Controllable growth of perovskite oxide with tailored shapes is challenging but promising for shape dependent physical and chemical property studies and probable applications. In this article, we report a general method for tailoring the crystal shape of perovskite structure rare-earth ferrite (REFeO3) crystals in hydrothermal conditions. By adjusting the ratio of KOH to urea, various shapes of REFeO3 crystals can be prepared, such as LaFeO3 truncated cubes, PrFeO3 perpendicular cross prisms, SmFeO3 crossed bars with trustum, DyFeO3 double pyramids on cubes, ErFeO3 distorted octahedrons, and YFeO3 long bars and thick hexagonal elongated plates.
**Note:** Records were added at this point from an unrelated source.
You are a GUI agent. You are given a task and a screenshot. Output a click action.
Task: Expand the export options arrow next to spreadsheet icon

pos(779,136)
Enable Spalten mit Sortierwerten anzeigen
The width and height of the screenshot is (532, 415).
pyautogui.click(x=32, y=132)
Detailed shape tailoring conditions for each phase of the crystals have been discussed clearly. The structure-dependent shape growing mechanism for each REFeO3 is generally discussed by consideration of the variance of reduced unit cell parameters in reference to the ideal cubic ABO(3) perovskite structure. DyFeO3 was taken as an example to elucidate the crystal shape formation mechanism based on the Bravais Friedel-Donnay-Harker theory. The magnetic property of the YFeO3 crystal shows shape dependence: elongated bars have the highest saturated magnetization, while the lowest coercive field, while the tailored polyhedrons are vice versa. This paper not only builds a general technique for tailoring the crystal shape to various shapes of REFeO3 crystals but also provides many crystals for further study and application of anisotropy either in physical or in chemical properties.